==== AUSZUG ZUM LESEN

Jonathan Dekel-Chen kämpft um seinen Sohn Sagui.
Bei Straßenblockaden fordern Angehörige einen sofortigen Waffenstillstand und die Freilassung der Hamas-Geiseln. © Yefimovich, Hostages and Missing Families Forum/dpa
Tel Aviv – Ein Lebenszeichen von Sagui Dekel-Chen gibt es seit Monaten nicht. Zuletzt wurde er im Herbst gesehen – von anderen, inzwischen freigelassenen Geiseln in den Tunneln der Hamas, so erzählt es sein Vater Jonathan. Die Familie lebte bis zum 7. Oktober im Kibbuz Nir Oz, bis Terroristen den Ort nahe des Gazastreifens überfielen.
Während Sagui Dekel-Chen versuchte, die bewaffneten Männer abzuwehren, hatte sich seine schwangere Frau mit den zwei gemeinsamen zwei kleinen Töchtern im Schutzbunker ihres Hauses versteckt. „Es ist ein großes Glück, dass sie überlebt haben“, sagt der Vater.
Nir Oz wurde beim Massaker der Hamas komplett zerstört. Terroristen ermordeten dort offiziellen Angaben zufolge 51 Menschen. Sagui Dekel-Chen und etliche andere entführten sie in den Gazastreifen. Während seiner Geiselhaft wurde der 35-Jährige zum dritten Mal Vater. Aber ob er seine Tochter jemals kennenlernen wird, ist ungewiss.
Ihre älteste Tochter frage jeden Tag nach ihrem Vater und ob er zurückkommen werde, sagt Avital Dekel-Chen israelischen Medien zufolge. Sie müsse funktionieren, aber ihr Herz ist zerrissen. „Es ist eine unmögliche, schreckliche Situation, wenn ein Mensch, den man liebt, in der Hölle lebt“, sagt der Vater Jonathan Dekel-Chen. Er versuche, Hoffnung zu bewahren – auch wenn derzeit ein Durchbruch bei den indirekten Verhandlungen zwischen der israelischen Regierung und der Hamas nicht absehbar ist. Eine andere Möglichkeit, um alle Geiseln zu befreien, sieht er nicht. Auch ein Sprecher der Armee sagte jüngst in einem Interview, es sei nicht möglich, alle im Gazastreifen festgehaltenen Geiseln durch Armee-Einsätze zu retten.

========

ANGESTREBTES ZIEL A: Nennen Sie nur die Anzahl der Zeilen in der folgenden Auflistung, die das Wort „should“ enthalten.

==== BEREITGESTELLTE DATEN

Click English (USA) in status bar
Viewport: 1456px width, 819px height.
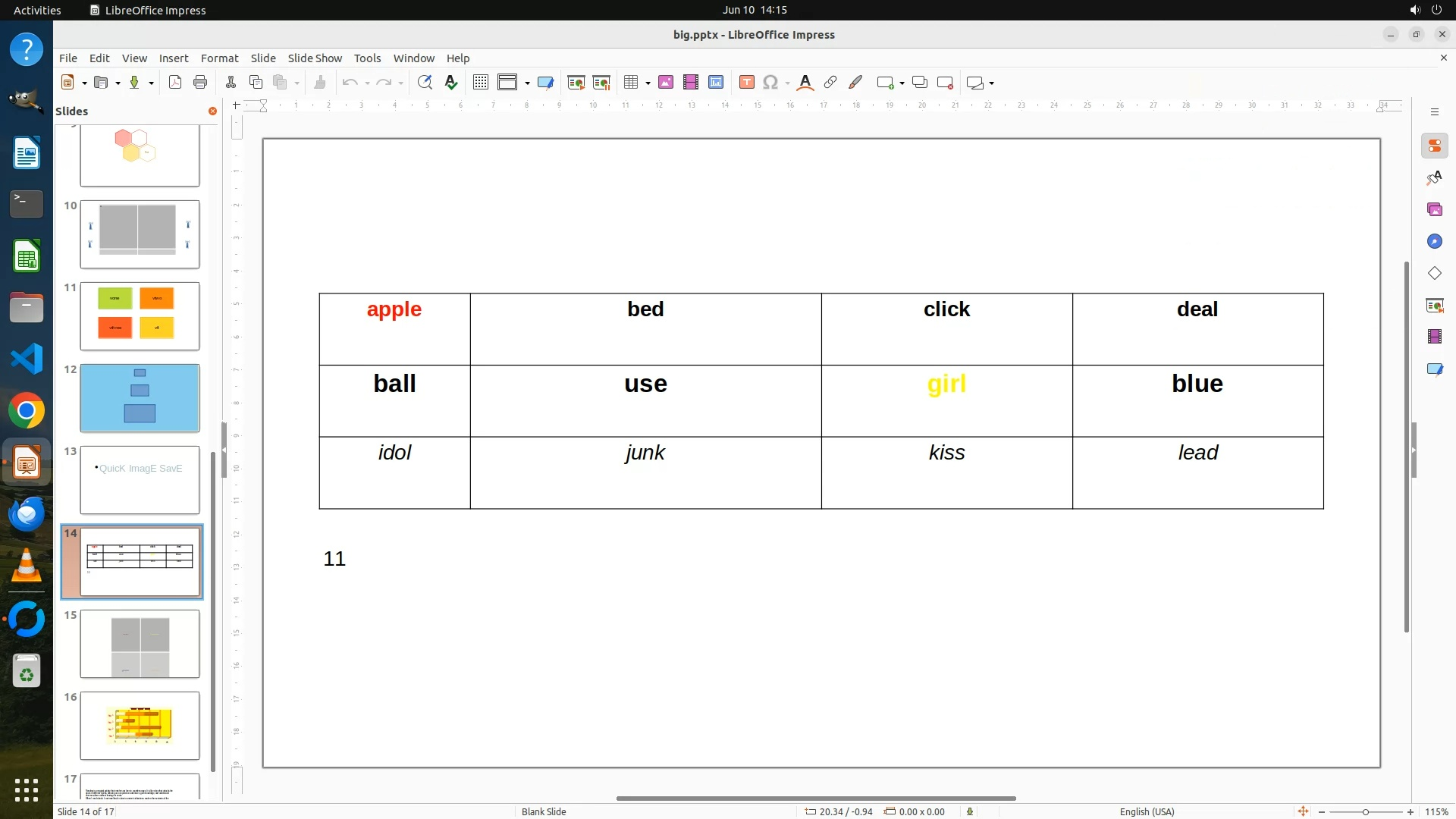(x=1147, y=811)
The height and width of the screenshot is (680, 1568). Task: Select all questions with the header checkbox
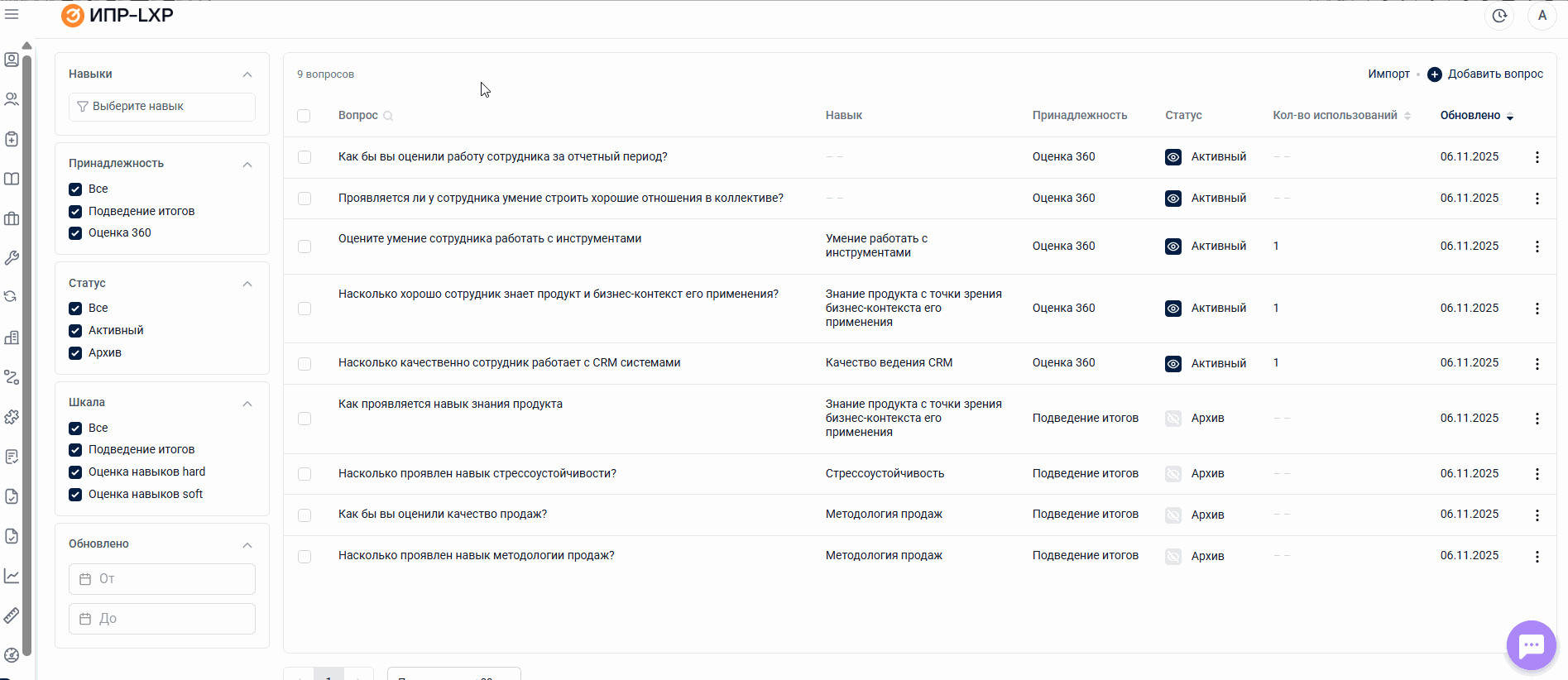[304, 116]
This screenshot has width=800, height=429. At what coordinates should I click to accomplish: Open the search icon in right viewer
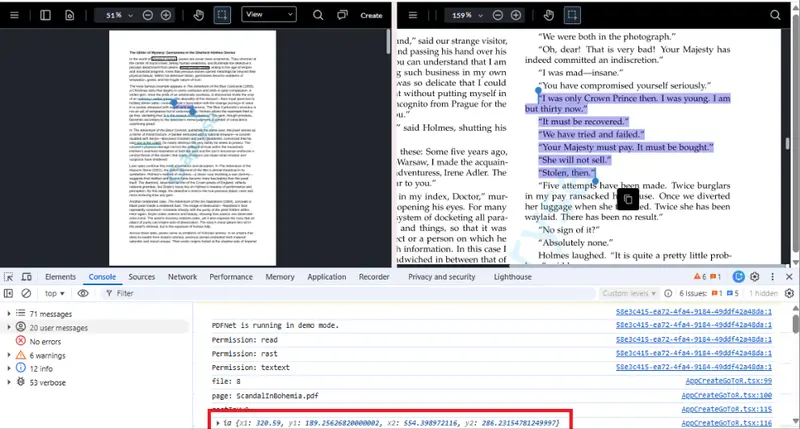(775, 15)
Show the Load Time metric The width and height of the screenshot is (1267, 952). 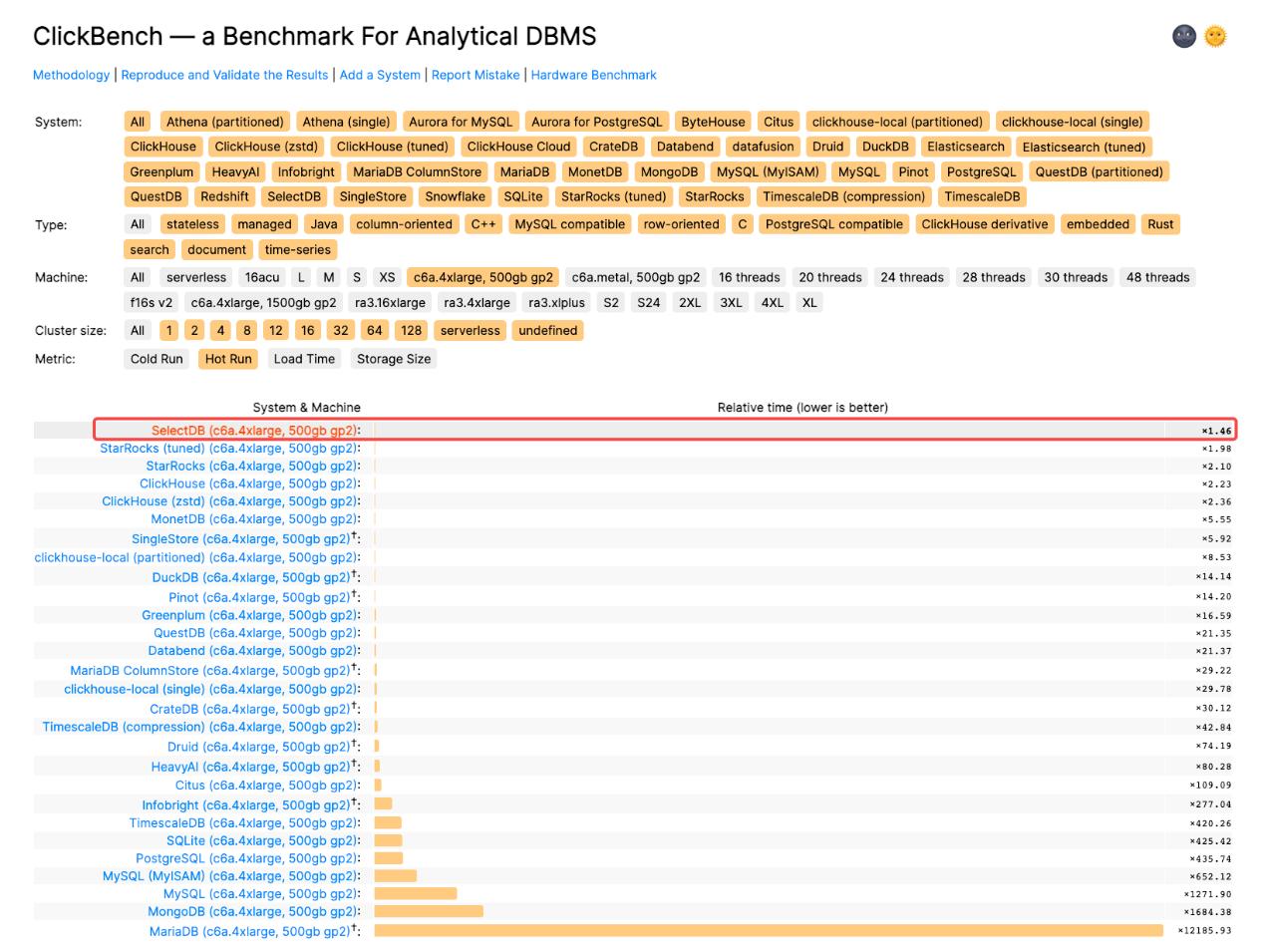pyautogui.click(x=304, y=358)
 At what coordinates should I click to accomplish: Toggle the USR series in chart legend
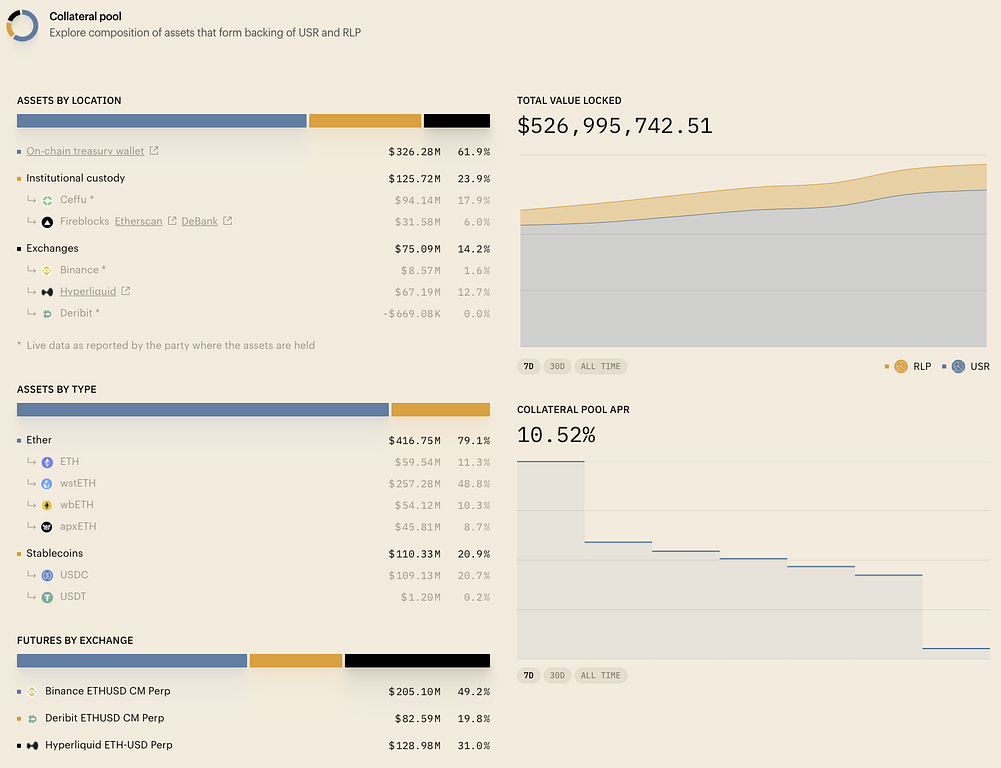coord(966,367)
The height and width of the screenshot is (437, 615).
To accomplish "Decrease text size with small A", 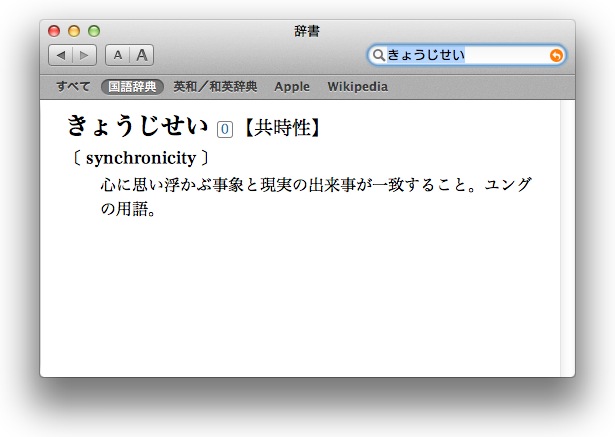I will coord(118,55).
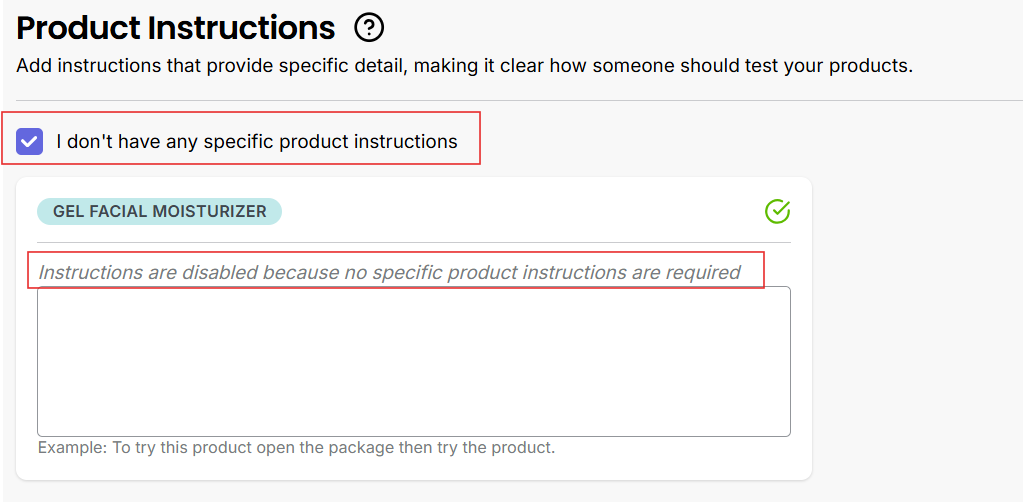Click inside the product instructions text area

(413, 360)
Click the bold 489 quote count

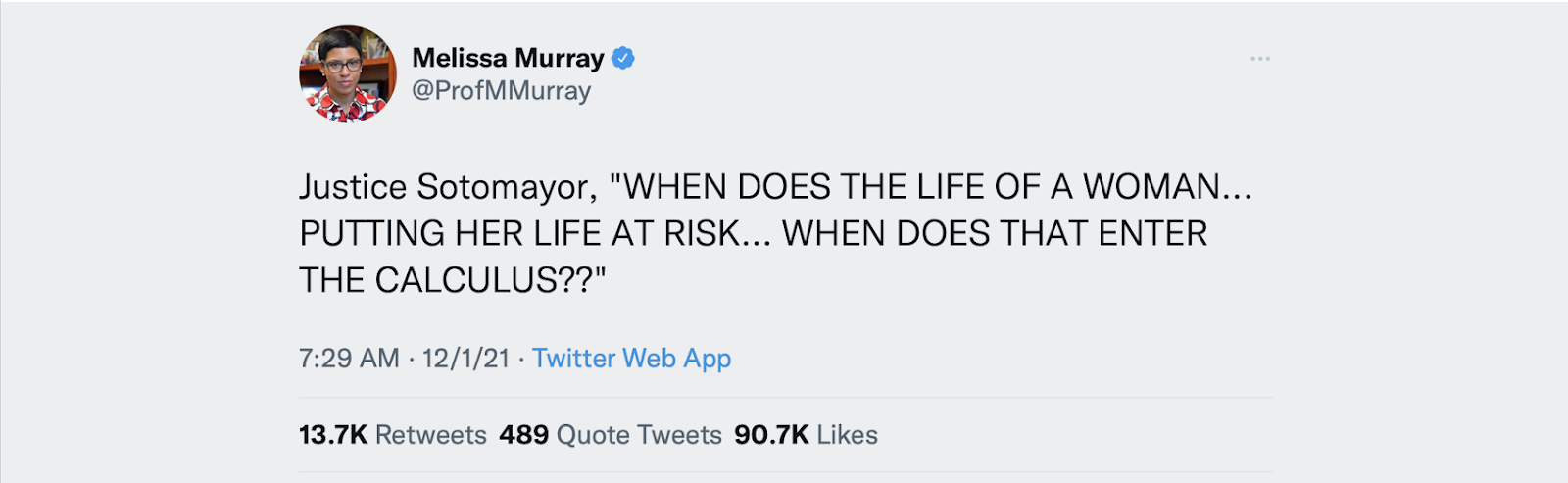[x=523, y=435]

========

ANGESTREBTES ZIEL B: Fassen Sie den Absatz des Artikels über Sagui Dekel-Chen, der mit „Nir Oz wurde beim Massaker“ beginnt, als kurze Stichpunktliste zusammen.

KORREKTE AUSGABE A: 2

KORREKTE AUSGABE B:
- Nir Oz wurde beim Massaker der Hamas komplett zerstört.
- Offiziellen Angaben zufolge ermordeten Terroristen dort 51 Menschen.
- Sagui Dekel-Chen und etliche andere wurden in den Gazastreifen entführt.
- Während der Geiselhaft wurde der 35-Jährige zum dritten Mal Vater.
- Ob er seine Tochter jemals kennenlernen wird, ist ungewiss.